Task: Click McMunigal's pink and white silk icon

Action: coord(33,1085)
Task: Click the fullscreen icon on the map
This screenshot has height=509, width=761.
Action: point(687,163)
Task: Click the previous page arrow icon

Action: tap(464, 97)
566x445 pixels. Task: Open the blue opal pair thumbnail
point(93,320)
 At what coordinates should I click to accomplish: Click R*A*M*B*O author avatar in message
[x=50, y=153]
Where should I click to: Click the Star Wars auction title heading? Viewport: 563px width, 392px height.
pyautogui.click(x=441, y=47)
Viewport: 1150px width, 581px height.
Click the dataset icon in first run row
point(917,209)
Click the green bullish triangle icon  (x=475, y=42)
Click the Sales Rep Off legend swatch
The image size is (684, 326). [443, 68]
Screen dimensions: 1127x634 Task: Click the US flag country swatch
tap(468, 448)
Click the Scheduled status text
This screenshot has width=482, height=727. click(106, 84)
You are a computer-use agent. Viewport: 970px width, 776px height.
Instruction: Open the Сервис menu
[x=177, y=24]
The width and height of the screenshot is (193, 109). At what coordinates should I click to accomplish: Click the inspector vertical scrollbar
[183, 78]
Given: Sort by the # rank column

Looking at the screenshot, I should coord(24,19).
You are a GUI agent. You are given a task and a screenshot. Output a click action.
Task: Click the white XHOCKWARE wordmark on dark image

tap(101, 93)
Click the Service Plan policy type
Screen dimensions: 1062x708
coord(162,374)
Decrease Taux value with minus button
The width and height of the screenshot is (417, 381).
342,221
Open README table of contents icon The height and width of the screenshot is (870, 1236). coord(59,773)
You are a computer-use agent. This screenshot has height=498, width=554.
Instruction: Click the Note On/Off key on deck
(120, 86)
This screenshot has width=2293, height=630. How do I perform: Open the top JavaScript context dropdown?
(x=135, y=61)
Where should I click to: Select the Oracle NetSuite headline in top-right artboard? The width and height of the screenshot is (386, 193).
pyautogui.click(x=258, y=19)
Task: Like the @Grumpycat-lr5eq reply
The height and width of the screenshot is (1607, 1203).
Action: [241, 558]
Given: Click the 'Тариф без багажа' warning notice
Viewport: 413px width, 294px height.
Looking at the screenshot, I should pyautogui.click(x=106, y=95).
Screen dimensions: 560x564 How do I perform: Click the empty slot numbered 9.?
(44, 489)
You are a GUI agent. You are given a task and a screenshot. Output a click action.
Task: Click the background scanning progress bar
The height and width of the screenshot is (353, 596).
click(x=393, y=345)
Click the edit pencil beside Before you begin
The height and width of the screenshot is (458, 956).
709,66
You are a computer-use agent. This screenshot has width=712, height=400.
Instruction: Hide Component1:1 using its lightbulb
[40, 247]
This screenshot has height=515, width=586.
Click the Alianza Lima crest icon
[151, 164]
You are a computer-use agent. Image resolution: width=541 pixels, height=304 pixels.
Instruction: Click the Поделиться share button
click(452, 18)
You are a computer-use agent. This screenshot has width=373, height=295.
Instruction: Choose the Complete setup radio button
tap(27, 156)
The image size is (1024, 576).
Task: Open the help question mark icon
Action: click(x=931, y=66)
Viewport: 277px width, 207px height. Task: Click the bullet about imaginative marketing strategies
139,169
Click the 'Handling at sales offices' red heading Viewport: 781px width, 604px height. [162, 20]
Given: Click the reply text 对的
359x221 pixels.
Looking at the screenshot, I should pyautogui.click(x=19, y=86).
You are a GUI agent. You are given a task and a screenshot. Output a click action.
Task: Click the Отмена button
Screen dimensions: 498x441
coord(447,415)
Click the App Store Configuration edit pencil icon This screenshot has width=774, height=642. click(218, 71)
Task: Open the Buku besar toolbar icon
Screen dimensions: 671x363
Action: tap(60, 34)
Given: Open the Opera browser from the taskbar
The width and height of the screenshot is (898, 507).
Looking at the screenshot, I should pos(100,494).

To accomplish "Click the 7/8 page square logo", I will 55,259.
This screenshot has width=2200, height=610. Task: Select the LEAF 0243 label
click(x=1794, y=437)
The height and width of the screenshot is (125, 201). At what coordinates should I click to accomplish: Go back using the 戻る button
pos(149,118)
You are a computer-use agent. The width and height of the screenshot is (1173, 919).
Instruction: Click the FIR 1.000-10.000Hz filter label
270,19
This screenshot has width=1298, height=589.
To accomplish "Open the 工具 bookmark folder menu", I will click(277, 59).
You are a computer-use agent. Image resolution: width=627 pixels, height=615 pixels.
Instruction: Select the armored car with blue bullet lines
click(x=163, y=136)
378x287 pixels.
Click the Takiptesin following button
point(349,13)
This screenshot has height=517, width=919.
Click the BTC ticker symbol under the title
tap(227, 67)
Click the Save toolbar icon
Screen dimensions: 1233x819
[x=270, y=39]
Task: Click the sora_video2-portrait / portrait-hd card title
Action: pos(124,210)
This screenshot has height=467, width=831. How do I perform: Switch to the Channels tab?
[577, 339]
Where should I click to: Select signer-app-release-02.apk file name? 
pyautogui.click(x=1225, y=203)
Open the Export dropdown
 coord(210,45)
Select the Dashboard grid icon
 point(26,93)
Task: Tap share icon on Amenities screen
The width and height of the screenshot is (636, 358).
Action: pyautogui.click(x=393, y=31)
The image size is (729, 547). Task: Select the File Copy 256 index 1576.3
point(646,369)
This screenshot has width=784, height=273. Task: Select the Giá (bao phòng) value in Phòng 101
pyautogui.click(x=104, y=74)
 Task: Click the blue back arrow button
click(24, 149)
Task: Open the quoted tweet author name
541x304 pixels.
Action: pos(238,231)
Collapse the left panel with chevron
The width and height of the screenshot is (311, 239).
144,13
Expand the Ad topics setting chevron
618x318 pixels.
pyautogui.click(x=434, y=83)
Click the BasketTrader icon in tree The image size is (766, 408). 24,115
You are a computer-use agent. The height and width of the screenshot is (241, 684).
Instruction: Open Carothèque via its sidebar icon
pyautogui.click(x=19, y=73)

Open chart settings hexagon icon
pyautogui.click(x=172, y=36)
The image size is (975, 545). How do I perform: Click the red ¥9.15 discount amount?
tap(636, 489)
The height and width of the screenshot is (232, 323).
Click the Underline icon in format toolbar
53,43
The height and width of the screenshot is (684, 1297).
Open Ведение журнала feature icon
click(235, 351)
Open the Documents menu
=====
Exercise prompt: All lines in the data above from the one with "Instruction: Select the" through the one with "This screenshot has height=517, width=919." must be repeated exactly, and no others.

Your response:
Instruction: Select the armored car with blue bullet lines
click(x=163, y=136)
378x287 pixels.
Click the Takiptesin following button
point(349,13)
This screenshot has height=517, width=919.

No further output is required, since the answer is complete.